**Collected data:**
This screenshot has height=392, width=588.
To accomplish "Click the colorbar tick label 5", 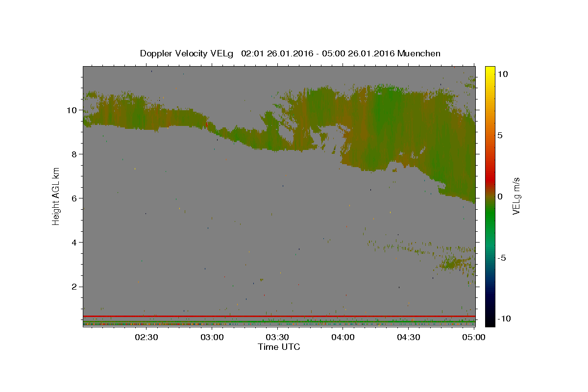I will coord(500,135).
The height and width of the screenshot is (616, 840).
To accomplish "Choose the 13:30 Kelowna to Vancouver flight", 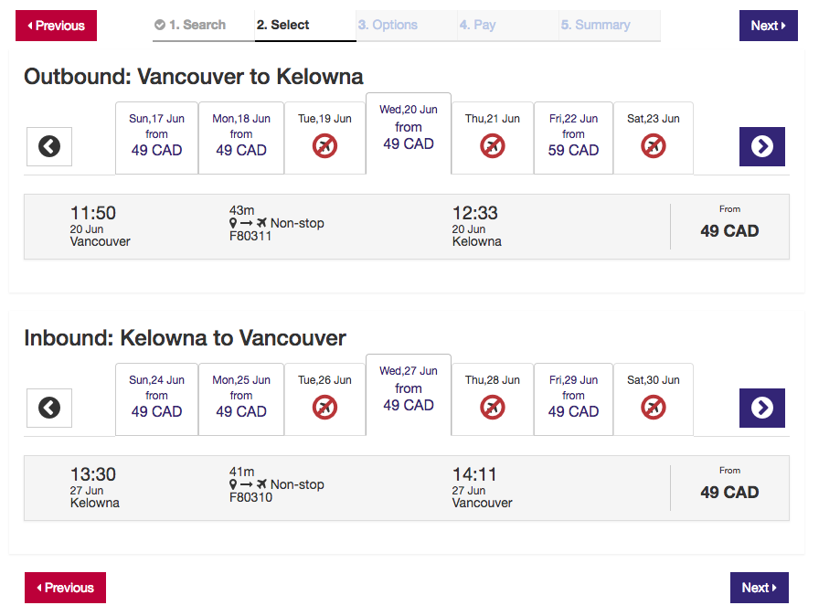I will point(407,488).
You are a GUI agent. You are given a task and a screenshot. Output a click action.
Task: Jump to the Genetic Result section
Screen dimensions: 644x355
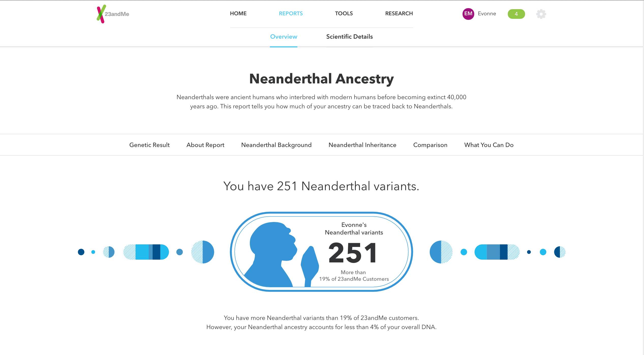pos(149,145)
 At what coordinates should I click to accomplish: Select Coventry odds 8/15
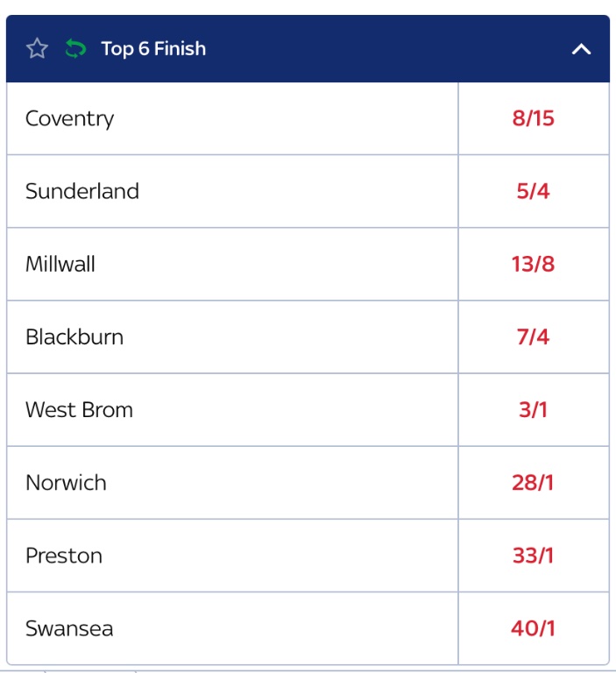(x=533, y=118)
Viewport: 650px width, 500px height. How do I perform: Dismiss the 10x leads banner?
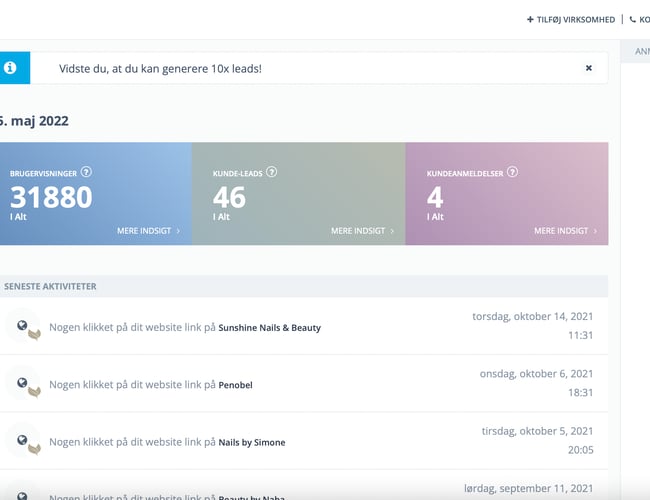[589, 68]
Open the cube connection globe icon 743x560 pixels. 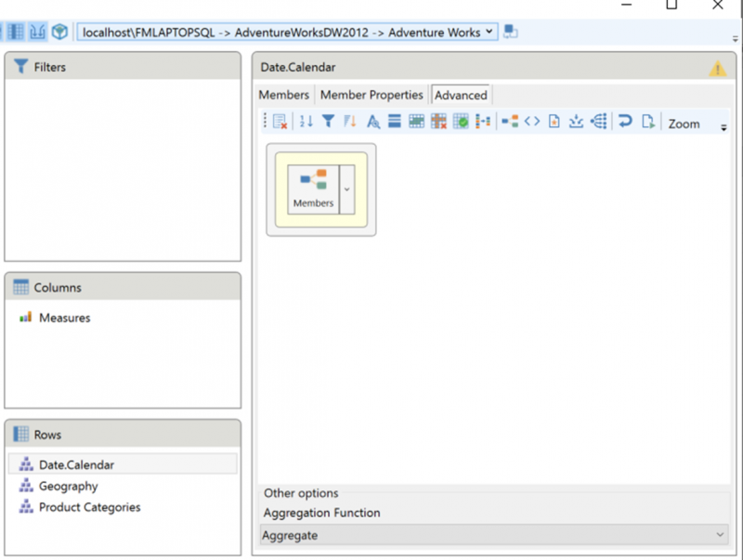(x=59, y=31)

**EXERCISE AIM:** All lines in the records with the string "screenshot" should be copied out.

**ANSWER:**
This screenshot has height=392, width=588.
The height and width of the screenshot is (616, 840).
You are a GUI agent. You are given a task and a screenshot. Output a click action.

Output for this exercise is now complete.